# How do solve the following linear system?:  x+2y=1 , -2x -8y = 4 ?

Feb 1, 2017

$x = 4$ and $y = - \frac{3}{2}$ or $- 1 \frac{1}{2}$

#### Explanation:

$x + 2 y = 1$
$- 2 x - 8 y = 4$

Reduce the second equation by dividing all terms by $2$.

$- 2 x - 8 y = 4$

$- x - 4 y = 2$

Multiply all terms by $- 1$.

$x + 4 y = - 2$

Separate $4 y$ into two.

$x + 2 y + 2 y = - 2$

In this equation, substitute $\left(x + 2 y\right)$ with $\textcolor{red}{1}$, the value from the first equation.

$x + 2 y + 2 y = - 2$

$\textcolor{red}{1} + 2 y = - 2$

Subtract $1$ from both sides.

$2 y = - 3$

Divide both sides by $2$.

$y = - \frac{3}{2} = - 1 \frac{1}{2}$

In the first equation, substitute $y$ with $\textcolor{b l u e}{- \frac{3}{2}}$.

$x + 2 y = 1$

$x + 2 \textcolor{b l u e}{\left(- \frac{3}{2}\right)} = 1$

Open the brackets and simplify.

$x - 3 = 1$

Add $3$ to both sides.

$x = 4$

Feb 1, 2017

$y = - 1 \frac{1}{2} , x = 4$

#### Explanation:

$x + 2 y = 1$-----------(1)

$- 2 x - 8 y = 4$---------(2)

$2 x + 4 y = 2$ $\left(1\right) \times 2$ ---------(3)

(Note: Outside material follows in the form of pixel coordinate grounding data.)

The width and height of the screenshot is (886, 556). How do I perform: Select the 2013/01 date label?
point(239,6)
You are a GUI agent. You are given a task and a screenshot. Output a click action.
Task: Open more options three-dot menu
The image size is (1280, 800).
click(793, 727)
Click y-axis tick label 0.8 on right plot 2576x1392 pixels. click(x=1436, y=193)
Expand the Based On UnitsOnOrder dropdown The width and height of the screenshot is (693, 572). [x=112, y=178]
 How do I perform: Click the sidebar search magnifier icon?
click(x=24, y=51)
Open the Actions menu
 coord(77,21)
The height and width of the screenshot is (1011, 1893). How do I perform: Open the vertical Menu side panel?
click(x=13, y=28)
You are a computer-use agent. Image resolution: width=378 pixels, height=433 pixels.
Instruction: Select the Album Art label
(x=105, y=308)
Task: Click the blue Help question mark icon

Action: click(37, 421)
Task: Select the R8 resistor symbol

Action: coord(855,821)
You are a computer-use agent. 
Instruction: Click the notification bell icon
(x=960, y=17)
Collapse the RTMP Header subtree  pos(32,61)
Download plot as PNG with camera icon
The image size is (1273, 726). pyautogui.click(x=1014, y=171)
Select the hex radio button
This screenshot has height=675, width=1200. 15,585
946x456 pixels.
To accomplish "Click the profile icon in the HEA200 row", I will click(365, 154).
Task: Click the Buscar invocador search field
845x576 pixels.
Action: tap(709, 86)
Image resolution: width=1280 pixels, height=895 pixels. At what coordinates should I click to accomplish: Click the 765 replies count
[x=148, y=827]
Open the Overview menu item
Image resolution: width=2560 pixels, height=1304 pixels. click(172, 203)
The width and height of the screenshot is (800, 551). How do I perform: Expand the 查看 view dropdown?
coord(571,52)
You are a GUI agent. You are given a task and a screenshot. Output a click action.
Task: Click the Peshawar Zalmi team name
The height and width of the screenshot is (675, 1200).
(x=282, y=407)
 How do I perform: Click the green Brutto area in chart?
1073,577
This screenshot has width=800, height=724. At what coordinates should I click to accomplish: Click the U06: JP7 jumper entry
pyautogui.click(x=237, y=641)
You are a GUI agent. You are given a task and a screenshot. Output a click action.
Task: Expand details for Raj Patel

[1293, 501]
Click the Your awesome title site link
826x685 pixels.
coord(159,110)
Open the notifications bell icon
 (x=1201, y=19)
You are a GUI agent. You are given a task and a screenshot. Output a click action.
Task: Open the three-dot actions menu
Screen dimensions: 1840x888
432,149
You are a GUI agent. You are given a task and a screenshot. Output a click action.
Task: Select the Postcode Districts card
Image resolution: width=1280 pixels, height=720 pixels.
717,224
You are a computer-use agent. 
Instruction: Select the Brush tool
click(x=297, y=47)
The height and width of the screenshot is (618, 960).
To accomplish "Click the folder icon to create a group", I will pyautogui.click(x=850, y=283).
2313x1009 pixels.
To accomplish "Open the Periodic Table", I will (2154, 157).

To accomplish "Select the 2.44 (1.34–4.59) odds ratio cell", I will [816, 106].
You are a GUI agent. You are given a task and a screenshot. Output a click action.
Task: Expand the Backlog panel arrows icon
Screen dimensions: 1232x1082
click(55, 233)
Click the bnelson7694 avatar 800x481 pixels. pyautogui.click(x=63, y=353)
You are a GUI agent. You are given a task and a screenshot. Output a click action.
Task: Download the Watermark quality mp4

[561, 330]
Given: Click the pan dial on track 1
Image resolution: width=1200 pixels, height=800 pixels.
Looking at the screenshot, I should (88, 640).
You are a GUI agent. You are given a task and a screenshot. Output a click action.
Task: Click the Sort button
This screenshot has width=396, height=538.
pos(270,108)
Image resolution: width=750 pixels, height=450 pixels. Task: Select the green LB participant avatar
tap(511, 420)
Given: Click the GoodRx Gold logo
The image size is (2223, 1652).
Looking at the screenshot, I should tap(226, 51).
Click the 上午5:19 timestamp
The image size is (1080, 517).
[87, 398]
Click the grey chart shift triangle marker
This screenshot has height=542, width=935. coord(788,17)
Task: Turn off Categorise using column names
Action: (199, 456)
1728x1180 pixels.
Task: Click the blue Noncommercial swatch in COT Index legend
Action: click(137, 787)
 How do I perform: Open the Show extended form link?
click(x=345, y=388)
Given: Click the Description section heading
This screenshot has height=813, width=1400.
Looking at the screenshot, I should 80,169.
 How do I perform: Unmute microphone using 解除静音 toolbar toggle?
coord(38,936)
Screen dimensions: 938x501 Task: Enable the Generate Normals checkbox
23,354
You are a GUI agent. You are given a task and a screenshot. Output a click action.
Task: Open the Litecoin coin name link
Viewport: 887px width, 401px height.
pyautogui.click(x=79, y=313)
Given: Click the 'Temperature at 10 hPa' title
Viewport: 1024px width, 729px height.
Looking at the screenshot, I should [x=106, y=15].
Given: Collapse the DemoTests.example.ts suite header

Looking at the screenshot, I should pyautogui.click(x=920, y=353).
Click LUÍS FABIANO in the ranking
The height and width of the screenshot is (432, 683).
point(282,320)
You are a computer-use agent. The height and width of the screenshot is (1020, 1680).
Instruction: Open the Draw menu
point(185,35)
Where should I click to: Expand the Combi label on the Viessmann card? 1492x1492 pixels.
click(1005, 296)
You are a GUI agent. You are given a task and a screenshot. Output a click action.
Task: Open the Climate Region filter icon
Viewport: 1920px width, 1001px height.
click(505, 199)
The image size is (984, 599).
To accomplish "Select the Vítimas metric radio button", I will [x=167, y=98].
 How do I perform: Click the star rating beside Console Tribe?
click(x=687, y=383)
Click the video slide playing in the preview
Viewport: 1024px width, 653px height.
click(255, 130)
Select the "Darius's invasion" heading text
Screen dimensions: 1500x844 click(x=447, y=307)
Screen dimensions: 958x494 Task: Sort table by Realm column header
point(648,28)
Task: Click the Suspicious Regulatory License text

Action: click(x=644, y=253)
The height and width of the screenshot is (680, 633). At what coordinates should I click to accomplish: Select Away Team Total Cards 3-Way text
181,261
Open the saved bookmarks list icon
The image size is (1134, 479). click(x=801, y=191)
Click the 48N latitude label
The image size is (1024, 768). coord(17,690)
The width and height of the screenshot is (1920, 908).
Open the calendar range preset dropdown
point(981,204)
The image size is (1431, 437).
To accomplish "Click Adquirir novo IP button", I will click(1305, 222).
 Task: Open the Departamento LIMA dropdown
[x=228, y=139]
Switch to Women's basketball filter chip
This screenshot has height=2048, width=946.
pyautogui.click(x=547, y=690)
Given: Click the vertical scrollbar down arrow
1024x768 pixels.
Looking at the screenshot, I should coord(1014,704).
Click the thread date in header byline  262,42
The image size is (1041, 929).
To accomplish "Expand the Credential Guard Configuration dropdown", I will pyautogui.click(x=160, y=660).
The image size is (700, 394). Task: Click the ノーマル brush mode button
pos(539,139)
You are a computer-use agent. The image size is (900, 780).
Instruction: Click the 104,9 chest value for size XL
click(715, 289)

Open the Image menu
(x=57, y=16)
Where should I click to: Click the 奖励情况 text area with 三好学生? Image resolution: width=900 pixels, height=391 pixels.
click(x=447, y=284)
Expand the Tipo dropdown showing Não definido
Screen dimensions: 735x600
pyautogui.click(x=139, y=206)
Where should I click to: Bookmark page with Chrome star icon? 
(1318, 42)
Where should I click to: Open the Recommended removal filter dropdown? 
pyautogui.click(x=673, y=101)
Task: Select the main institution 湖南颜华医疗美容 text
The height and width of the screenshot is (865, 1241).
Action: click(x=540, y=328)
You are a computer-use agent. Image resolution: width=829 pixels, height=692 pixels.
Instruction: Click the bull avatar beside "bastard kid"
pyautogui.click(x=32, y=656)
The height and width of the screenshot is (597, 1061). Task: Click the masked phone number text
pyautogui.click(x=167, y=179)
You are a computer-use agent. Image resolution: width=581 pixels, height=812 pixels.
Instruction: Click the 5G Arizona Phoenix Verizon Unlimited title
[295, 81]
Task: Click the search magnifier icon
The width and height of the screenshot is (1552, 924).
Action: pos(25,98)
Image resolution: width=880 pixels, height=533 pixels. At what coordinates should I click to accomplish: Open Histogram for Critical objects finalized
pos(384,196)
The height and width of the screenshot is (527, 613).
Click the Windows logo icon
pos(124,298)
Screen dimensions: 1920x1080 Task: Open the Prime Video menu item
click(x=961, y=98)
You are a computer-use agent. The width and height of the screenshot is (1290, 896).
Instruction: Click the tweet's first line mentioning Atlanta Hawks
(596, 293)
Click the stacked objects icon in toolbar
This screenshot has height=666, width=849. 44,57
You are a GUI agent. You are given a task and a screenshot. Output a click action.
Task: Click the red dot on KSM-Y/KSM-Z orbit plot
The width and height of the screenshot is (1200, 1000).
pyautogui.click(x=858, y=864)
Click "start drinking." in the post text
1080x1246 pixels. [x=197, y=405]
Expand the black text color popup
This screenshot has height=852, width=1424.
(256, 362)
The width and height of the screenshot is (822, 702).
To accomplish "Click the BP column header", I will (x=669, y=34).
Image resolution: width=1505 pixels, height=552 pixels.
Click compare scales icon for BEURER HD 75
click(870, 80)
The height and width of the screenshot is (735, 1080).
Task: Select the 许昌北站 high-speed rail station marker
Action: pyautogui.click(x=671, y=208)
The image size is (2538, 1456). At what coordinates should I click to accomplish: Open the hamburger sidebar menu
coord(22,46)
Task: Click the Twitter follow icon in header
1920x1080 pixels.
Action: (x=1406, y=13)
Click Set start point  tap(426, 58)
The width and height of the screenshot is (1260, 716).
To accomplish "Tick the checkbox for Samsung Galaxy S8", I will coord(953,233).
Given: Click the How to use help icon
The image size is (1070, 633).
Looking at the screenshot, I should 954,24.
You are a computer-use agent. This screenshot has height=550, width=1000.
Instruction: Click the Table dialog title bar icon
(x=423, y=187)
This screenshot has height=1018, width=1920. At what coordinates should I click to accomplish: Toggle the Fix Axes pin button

$- 4 y = 6$--------(2)+(3)

$4 y = - 6$

$y = - \frac{6}{4}$

$y = - 1 \frac{1}{2}$

Substitute $y = - \frac{6}{4}$ in ----------1

$x + 2 \left(- \frac{6}{4}\right) = 1$

$x - \frac{12}{4} = 1$

$x - 3 = 1$

$x = 1 + 3$

$x = 4$
Substitute #y= -6/4,x=4 in------1

$4 + 2 \left(- \frac{6}{4}\right) = 1$

$4 - \frac{12}{4} = 1$

multiply both sides by 4
$16 - 12 = 4$

$4 = 4$